Description of the task: Return every line in the entries below where the word "will" shows up.

┄┄┄┄┄┄┄┄┄┄

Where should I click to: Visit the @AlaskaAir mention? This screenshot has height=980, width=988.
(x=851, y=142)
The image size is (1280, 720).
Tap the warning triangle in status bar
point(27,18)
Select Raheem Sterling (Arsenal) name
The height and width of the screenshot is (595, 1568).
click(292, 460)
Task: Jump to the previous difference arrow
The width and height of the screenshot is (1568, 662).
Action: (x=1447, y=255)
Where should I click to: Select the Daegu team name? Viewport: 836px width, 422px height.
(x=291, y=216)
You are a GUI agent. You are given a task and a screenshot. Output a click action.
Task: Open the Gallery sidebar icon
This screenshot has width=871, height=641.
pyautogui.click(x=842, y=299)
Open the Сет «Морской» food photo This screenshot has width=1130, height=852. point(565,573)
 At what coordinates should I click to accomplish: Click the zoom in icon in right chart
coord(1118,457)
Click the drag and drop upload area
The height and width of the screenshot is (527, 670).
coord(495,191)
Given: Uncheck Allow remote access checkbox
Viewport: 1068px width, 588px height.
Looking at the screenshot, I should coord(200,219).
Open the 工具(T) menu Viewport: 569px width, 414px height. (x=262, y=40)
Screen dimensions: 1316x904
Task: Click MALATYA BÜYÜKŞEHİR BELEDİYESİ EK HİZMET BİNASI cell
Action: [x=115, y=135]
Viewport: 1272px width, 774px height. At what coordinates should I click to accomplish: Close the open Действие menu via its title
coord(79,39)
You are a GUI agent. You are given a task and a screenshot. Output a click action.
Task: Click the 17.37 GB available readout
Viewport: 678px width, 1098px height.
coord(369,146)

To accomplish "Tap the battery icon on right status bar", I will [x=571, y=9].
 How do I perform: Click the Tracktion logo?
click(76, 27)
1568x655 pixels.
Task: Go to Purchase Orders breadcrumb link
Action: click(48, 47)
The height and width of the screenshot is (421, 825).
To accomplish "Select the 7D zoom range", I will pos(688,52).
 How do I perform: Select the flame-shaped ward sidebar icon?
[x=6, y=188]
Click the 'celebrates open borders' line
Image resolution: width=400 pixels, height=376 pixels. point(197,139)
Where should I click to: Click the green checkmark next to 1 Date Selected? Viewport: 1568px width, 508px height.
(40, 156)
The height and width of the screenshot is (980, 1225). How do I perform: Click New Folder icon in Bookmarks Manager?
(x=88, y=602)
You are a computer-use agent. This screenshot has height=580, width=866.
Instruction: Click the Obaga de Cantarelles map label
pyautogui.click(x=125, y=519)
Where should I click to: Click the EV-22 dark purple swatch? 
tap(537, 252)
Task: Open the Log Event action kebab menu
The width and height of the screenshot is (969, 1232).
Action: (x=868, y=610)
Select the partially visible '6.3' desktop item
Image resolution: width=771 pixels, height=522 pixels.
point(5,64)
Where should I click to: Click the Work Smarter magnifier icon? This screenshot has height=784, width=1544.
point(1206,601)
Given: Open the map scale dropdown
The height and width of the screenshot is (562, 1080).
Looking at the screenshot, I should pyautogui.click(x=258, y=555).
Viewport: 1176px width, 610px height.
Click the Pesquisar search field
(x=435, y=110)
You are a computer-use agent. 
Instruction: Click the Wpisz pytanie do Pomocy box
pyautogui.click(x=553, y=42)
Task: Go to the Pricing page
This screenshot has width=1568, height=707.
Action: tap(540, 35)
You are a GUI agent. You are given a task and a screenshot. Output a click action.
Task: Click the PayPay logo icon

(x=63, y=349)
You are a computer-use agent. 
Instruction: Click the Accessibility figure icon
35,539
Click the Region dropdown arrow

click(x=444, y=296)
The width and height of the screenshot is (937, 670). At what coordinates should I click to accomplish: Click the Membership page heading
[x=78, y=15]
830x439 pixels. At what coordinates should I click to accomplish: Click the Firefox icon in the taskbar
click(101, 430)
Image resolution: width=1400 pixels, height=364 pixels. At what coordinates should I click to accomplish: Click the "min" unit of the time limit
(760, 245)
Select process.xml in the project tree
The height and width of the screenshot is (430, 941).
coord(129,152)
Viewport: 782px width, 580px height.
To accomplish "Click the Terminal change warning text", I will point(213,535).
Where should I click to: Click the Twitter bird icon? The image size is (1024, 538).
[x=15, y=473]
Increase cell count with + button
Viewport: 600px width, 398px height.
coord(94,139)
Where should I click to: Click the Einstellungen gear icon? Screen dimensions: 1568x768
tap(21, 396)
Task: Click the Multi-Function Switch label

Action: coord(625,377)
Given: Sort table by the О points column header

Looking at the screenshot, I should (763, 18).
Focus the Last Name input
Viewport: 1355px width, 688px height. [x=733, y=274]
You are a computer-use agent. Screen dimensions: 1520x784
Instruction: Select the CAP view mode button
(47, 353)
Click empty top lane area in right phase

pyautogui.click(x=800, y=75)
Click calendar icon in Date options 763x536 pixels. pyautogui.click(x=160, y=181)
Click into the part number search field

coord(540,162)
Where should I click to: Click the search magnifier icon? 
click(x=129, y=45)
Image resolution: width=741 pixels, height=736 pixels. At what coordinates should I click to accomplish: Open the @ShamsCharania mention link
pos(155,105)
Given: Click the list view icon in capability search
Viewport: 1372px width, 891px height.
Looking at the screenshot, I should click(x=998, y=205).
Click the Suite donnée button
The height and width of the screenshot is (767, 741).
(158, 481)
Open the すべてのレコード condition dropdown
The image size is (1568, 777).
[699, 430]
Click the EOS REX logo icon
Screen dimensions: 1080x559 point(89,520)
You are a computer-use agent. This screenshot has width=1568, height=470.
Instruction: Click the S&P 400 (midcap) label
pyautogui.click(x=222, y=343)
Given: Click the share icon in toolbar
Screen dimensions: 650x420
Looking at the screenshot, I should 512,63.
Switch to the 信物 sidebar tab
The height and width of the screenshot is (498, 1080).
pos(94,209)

┄┄┄┄┄┄┄┄┄┄

Solution:
To accomplish "Tap the battery icon on right status bar", I will [x=571, y=9].
To accomplish "Select the 7D zoom range", I will pos(688,52).
To accomplish "Click the Terminal change warning text", I will point(213,535).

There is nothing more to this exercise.